Why do I get negative height?

$g$ is always positive. The negative sign you might usually see comes from defining down as negative, but the value of $g$ is always positive. This is why you don't ever see absolute value signs and why your equation is actually correct.

To add more detail, the value of $g$ is just the magnitude of acceleration due to gravity near Earth's surface. It is given by $$g=\frac{GM}{R^2}$$ where $M$ and $R$ are the mass and radius of the earth respectively, and $G$ is a constant. All of these values are positive, so $g$ is also positive.


$g$ should always be positive. It is the magnitude of the gravitational field strength. If you choose vertical up as positive $y$, then the gravitational field (a vector) will be $-g\hat{j}$. The gravitational potential energy change within a small vertical range will be $$\Delta U_g=mg\Delta y$$ where $g$ is reasonably constant within the $\Delta y$ range.
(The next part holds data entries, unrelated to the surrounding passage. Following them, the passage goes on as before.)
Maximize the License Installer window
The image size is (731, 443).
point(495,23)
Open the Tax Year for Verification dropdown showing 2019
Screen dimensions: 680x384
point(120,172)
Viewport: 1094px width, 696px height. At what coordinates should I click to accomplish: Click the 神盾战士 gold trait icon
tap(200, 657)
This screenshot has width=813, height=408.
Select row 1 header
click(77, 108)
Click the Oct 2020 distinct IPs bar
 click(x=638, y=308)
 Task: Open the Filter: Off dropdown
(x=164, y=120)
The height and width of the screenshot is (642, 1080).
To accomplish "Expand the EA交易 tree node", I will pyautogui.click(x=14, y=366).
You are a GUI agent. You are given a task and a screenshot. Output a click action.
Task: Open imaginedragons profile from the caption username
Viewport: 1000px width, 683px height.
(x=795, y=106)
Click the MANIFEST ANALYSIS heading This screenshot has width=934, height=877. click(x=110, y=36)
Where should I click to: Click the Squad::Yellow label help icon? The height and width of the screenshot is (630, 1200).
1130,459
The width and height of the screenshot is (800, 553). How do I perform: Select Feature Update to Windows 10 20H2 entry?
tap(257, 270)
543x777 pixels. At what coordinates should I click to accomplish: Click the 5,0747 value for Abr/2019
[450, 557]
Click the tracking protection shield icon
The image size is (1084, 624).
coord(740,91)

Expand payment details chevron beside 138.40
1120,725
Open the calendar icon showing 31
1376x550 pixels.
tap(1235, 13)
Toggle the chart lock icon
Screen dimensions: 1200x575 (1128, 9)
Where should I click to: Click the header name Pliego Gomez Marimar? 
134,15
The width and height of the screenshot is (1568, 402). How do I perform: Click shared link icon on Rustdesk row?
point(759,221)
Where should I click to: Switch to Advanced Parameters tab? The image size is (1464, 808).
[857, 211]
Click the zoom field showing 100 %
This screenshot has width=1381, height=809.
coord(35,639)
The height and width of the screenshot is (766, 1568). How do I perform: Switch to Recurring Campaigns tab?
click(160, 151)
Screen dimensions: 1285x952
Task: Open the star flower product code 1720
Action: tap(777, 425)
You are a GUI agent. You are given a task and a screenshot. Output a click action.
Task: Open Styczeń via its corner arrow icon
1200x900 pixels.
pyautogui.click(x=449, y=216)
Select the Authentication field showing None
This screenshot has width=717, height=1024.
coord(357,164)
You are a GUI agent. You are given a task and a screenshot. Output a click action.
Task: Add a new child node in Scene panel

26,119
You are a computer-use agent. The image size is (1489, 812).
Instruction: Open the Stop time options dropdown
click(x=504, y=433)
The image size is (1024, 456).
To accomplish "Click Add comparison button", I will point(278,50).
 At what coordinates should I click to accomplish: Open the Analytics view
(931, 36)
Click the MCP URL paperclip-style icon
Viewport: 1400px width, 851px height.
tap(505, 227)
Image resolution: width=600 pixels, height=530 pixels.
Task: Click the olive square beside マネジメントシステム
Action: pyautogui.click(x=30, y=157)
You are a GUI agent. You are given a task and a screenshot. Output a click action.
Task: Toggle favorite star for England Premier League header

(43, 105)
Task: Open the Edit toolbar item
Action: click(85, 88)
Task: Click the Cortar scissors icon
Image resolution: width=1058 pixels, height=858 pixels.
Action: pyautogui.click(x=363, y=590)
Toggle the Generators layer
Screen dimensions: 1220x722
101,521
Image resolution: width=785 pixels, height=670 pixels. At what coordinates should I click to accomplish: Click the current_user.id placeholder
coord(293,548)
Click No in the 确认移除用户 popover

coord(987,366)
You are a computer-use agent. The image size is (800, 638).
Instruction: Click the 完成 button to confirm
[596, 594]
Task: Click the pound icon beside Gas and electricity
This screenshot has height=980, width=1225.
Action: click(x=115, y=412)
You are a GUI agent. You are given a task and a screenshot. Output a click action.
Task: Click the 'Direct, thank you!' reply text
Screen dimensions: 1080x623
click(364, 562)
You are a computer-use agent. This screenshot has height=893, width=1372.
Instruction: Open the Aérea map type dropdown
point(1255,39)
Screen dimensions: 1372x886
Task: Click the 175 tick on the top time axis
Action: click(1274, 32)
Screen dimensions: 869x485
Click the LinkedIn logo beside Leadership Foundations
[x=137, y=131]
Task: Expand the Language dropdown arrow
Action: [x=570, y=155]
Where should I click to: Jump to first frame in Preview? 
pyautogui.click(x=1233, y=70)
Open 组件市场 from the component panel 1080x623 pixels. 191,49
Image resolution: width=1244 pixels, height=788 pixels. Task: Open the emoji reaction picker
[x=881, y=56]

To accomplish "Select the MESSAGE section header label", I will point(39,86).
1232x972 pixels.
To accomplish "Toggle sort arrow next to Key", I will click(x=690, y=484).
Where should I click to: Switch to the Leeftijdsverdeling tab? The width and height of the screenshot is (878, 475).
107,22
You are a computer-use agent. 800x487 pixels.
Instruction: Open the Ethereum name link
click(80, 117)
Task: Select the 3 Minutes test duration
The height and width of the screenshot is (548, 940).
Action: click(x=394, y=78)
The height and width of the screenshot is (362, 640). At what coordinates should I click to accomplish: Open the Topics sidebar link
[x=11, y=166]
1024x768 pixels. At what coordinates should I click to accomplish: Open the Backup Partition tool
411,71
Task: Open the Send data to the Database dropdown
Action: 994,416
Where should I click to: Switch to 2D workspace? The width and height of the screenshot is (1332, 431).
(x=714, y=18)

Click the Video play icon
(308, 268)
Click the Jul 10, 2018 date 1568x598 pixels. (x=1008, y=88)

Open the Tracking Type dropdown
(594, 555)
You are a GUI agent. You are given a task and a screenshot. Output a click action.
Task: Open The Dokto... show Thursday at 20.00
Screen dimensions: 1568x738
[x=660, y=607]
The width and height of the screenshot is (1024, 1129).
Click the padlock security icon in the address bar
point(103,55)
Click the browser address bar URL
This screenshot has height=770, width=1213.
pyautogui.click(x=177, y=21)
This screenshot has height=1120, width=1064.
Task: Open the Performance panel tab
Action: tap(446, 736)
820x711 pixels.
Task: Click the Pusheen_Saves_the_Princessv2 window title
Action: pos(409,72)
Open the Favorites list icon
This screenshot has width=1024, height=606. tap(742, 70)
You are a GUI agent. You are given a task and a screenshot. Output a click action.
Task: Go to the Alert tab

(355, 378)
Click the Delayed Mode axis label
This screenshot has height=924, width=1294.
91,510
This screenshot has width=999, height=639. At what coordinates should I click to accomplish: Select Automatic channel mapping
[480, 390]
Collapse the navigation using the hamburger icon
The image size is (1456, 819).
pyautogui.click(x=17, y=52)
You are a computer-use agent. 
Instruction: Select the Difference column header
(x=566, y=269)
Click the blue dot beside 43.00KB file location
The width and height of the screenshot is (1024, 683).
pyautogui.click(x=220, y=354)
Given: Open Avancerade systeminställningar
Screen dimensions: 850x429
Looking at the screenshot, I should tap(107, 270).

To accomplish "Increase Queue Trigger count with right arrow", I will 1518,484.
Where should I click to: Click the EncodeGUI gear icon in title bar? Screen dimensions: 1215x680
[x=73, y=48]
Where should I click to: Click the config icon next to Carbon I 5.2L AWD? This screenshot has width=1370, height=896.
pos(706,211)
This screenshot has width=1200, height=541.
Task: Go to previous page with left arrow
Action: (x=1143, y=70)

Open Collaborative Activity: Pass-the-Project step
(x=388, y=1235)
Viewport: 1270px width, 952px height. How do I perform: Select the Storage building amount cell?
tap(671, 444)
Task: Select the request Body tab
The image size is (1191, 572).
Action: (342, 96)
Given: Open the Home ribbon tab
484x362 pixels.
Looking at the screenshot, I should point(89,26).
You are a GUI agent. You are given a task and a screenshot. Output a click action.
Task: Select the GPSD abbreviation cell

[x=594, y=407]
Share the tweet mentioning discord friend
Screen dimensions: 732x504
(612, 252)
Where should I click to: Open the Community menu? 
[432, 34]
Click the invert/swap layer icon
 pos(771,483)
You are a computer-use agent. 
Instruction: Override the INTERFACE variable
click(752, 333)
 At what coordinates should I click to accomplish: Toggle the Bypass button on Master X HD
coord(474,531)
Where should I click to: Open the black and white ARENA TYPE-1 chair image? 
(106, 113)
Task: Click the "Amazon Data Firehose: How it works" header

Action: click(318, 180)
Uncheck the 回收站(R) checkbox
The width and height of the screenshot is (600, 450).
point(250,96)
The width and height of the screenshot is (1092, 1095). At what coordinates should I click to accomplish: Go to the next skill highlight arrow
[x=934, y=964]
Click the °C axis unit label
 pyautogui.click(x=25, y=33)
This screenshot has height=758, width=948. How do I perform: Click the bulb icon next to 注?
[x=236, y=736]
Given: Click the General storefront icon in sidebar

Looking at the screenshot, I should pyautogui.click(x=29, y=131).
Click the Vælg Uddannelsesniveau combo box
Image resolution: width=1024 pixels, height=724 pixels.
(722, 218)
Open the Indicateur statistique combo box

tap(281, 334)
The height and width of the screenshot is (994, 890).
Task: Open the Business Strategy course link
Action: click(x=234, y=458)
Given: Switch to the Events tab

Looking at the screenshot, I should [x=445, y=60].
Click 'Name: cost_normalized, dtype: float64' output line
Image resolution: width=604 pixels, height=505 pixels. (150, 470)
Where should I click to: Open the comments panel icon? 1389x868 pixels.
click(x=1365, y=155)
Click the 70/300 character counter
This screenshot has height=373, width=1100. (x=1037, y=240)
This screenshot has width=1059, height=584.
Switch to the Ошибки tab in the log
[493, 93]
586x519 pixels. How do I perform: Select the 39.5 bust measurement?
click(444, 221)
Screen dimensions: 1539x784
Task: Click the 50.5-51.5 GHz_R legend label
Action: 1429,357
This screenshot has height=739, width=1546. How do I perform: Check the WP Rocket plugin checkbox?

For example if a 2 kg object is moved near the surface of the earth from $y_a= 2$ m to $y_b= 3$ m, $$\Delta U_g=mg(y_b-y_a)=19.6~\mathrm{J}.$$ If it is moved from $y_b$ to $y_a$ $$\Delta U_g=mg(y_a-y_b)=-19.6~\mathrm{J}.$$


The first issue is that it's thrown at an angle.

As the question seems to assumes no air friction, the part of the velocity we care about for the answer is its vertical component (11.5 x sin 50.1 = 8.82 m/s). The horizontal component says how far it will travel horizontally, which we aren't being asked about.

So the question is the same as asking about a ball thrown vertically upward at 8.82 m/s.

Next, we have to make a choice which direction we call "positive". That is a completely free choice.

  • If we call "up" the + direction , then the ball starts with positive velocity +8.82 (because its initial velocity is in the direction we defined as +), and has an acceleration in the negative direction, with acceleration -9.8 (because gravity acts in the downward direction we defined as -).
  • If we call "down" the + direction , then the ball starts with negative velocity -8.82 (because its initial velocity is in the direction we defined as -), and has an acceleration in the positive direction, with acceleration +9.8 (because gravity acts in the upward direction we defined as +).

We can choose either of these, and the answer will be the same.

If we define "up" as the positive direction, which is probably the usual way most people would do it, then the ball starts with a positive velocity, and experiences a constant acceleration (deceleration) in the negative direction. (See how we use positive and negative directions and +/-g?). The ball reaches its highest point when its velocity reaches zero, because after that it starts to move downward again in a negative direction. We want to know how far its travelled in that time.

We can solve this using equations of motion, or energy - the answer will be the same. I'll show both methods.

Using equations of motion

There are different ways to write the equation when we know start velocity (v1 which is 8.82), end velocity (v2 which is zero), and acceleration (a which is -9.8), and want to know distance (s). One easy way is to work out the time (t) it takes:

v2 = v1 + at

=> 0 = 8.82 + (-9.8) t

=> t = 8.82 / 9.8 = 0.9 seconds

How far did it travel?

s = (v1 + v2) t / 2

s = (8.82 + 0) x 0.9 / 2

s = 8.82 x 0.9 /2 = 3.969

The ball travelled 3.969 metres upwards at its highest point.

Using energy

Initial K.E. is m.v12/2 = m.8.822/2 = 38.89 m

Final K.E. = 0 (when the ball is at its highest point, all the K.E. has been transformed into P.E., and it has no vertical velocity.)

The gain in P.E. by raising a ball of weight 'm' by height 'h' is mgh.

But we don't have to consider directions of motion really. We only have to consider energy. It starts with some KE and ends with none. It starts with some PE and ends with a higher gravitational PE because its position is higher within a gravitational field (however it got there)

=> mgh = 38.89m

=> g.h = 38.89

=> 9.8.h = 38.89

=> h = 38.89 / 9.8 = 3.969

Same answer - the ball rises by 3.969 metres at its highest point.